» **Supplied information**
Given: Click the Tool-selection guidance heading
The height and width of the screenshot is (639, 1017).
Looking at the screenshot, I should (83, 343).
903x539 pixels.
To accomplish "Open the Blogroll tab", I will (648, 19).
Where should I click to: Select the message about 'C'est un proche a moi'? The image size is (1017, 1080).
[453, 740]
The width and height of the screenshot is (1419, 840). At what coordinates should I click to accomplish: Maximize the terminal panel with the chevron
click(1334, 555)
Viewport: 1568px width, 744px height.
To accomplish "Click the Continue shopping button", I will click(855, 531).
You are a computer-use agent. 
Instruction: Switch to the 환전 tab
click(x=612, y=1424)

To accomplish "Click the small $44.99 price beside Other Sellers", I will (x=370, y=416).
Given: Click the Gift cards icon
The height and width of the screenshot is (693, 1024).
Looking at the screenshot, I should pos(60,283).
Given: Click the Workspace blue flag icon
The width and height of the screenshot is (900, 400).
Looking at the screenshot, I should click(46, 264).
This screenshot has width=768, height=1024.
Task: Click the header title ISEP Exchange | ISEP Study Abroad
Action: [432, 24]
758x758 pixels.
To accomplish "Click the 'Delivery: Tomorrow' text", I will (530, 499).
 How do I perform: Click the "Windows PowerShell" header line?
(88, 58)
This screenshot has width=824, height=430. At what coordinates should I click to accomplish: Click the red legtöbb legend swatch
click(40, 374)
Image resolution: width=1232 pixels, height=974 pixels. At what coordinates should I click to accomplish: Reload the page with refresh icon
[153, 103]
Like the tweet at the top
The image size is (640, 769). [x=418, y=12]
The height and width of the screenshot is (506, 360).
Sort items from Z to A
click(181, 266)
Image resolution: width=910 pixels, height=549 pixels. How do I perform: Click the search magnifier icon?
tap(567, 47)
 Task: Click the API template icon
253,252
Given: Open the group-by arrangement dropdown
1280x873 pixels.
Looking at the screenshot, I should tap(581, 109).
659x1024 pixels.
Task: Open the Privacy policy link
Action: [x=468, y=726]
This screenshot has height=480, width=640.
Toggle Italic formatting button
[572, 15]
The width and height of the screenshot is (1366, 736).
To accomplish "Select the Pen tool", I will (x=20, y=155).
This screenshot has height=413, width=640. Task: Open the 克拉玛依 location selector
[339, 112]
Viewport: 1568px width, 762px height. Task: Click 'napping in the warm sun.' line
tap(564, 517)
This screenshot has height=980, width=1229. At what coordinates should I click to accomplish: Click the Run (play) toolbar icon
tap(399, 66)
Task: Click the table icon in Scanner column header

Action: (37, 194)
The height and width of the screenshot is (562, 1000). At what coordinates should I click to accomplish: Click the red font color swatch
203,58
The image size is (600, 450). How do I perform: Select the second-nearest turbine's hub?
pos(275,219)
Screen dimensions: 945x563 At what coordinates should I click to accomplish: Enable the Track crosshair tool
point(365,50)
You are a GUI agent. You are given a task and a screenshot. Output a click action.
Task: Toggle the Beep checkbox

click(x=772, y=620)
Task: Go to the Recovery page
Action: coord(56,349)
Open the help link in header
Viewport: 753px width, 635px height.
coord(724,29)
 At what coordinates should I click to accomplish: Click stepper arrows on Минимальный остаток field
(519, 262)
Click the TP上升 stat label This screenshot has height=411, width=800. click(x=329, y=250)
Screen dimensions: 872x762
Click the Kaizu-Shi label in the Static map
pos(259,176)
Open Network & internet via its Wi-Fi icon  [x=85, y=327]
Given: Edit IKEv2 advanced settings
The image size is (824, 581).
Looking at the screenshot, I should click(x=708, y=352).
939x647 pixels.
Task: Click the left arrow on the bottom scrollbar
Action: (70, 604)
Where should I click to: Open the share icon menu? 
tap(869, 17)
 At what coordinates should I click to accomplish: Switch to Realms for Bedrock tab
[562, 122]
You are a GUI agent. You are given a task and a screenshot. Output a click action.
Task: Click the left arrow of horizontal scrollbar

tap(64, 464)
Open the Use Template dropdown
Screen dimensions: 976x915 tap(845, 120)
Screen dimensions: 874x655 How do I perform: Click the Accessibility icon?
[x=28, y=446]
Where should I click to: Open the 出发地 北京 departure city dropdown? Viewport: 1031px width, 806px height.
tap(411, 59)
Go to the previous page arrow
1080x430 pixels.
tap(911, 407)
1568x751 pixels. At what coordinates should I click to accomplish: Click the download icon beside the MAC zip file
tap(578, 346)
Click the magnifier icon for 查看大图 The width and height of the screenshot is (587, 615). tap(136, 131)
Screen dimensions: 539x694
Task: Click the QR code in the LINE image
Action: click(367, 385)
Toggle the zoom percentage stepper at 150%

» **Aim of the exercise**
Line by line, copy the data above exactly as it reads.

» **Task answer**
Given: Click the Tool-selection guidance heading
The height and width of the screenshot is (639, 1017).
Looking at the screenshot, I should (83, 343).
903x539 pixels.
To accomplish "Open the Blogroll tab", I will (648, 19).
Where should I click to: Select the message about 'C'est un proche a moi'? The image size is (1017, 1080).
[453, 740]
The width and height of the screenshot is (1419, 840). At what coordinates should I click to accomplish: Maximize the terminal panel with the chevron
click(1334, 555)
Viewport: 1568px width, 744px height.
To accomplish "Click the Continue shopping button", I will click(855, 531).
You are a computer-use agent. 
Instruction: Switch to the 환전 tab
click(x=612, y=1424)

To accomplish "Click the small $44.99 price beside Other Sellers", I will (x=370, y=416).
Given: Click the Gift cards icon
The height and width of the screenshot is (693, 1024).
Looking at the screenshot, I should pos(60,283).
Given: Click the Workspace blue flag icon
The width and height of the screenshot is (900, 400).
Looking at the screenshot, I should click(46, 264).
This screenshot has width=768, height=1024.
Task: Click the header title ISEP Exchange | ISEP Study Abroad
Action: [432, 24]
758x758 pixels.
To accomplish "Click the 'Delivery: Tomorrow' text", I will (530, 499).
 How do I perform: Click the "Windows PowerShell" header line?
(88, 58)
This screenshot has width=824, height=430. At what coordinates should I click to accomplish: Click the red legtöbb legend swatch
click(40, 374)
Image resolution: width=1232 pixels, height=974 pixels. At what coordinates should I click to accomplish: Reload the page with refresh icon
[153, 103]
Like the tweet at the top
The image size is (640, 769). [x=418, y=12]
The height and width of the screenshot is (506, 360).
Sort items from Z to A
click(181, 266)
Image resolution: width=910 pixels, height=549 pixels. How do I perform: Click the search magnifier icon?
tap(567, 47)
 Task: Click the API template icon
253,252
Given: Open the group-by arrangement dropdown
1280x873 pixels.
Looking at the screenshot, I should tap(581, 109).
659x1024 pixels.
Task: Open the Privacy policy link
Action: [x=468, y=726]
This screenshot has height=480, width=640.
Toggle Italic formatting button
[572, 15]
The width and height of the screenshot is (1366, 736).
To accomplish "Select the Pen tool", I will (x=20, y=155).
This screenshot has height=413, width=640. Task: Open the 克拉玛依 location selector
[339, 112]
Viewport: 1568px width, 762px height. Task: Click 'napping in the warm sun.' line
tap(564, 517)
This screenshot has height=980, width=1229. At what coordinates should I click to accomplish: Click the Run (play) toolbar icon
tap(399, 66)
Task: Click the table icon in Scanner column header

Action: (37, 194)
The height and width of the screenshot is (562, 1000). At what coordinates should I click to accomplish: Click the red font color swatch
203,58
The image size is (600, 450). How do I perform: Select the second-nearest turbine's hub?
pos(275,219)
Screen dimensions: 945x563 At what coordinates should I click to accomplish: Enable the Track crosshair tool
point(365,50)
You are a GUI agent. You are given a task and a screenshot. Output a click action.
Task: Toggle the Beep checkbox

click(x=772, y=620)
Task: Go to the Recovery page
Action: coord(56,349)
Open the help link in header
Viewport: 753px width, 635px height.
coord(724,29)
 At what coordinates should I click to accomplish: Click stepper arrows on Минимальный остаток field
(519, 262)
Click the TP上升 stat label This screenshot has height=411, width=800. click(x=329, y=250)
Screen dimensions: 872x762
Click the Kaizu-Shi label in the Static map
pos(259,176)
Open Network & internet via its Wi-Fi icon  [x=85, y=327]
Given: Edit IKEv2 advanced settings
The image size is (824, 581).
Looking at the screenshot, I should click(x=708, y=352).
939x647 pixels.
Task: Click the left arrow on the bottom scrollbar
Action: (70, 604)
Where should I click to: Open the share icon menu? 
tap(869, 17)
 At what coordinates should I click to accomplish: Switch to Realms for Bedrock tab
[562, 122]
You are a GUI agent. You are given a task and a screenshot. Output a click action.
Task: Click the left arrow of horizontal scrollbar

tap(64, 464)
Open the Use Template dropdown
Screen dimensions: 976x915 tap(845, 120)
Screen dimensions: 874x655 How do I perform: Click the Accessibility icon?
[x=28, y=446]
Where should I click to: Open the 出发地 北京 departure city dropdown? Viewport: 1031px width, 806px height.
tap(411, 59)
Go to the previous page arrow
1080x430 pixels.
tap(911, 407)
1568x751 pixels. At what coordinates should I click to accomplish: Click the download icon beside the MAC zip file
tap(578, 346)
Click the magnifier icon for 查看大图 The width and height of the screenshot is (587, 615). tap(136, 131)
Screen dimensions: 539x694
Task: Click the QR code in the LINE image
Action: click(367, 385)
Toggle the zoom percentage stepper at 150%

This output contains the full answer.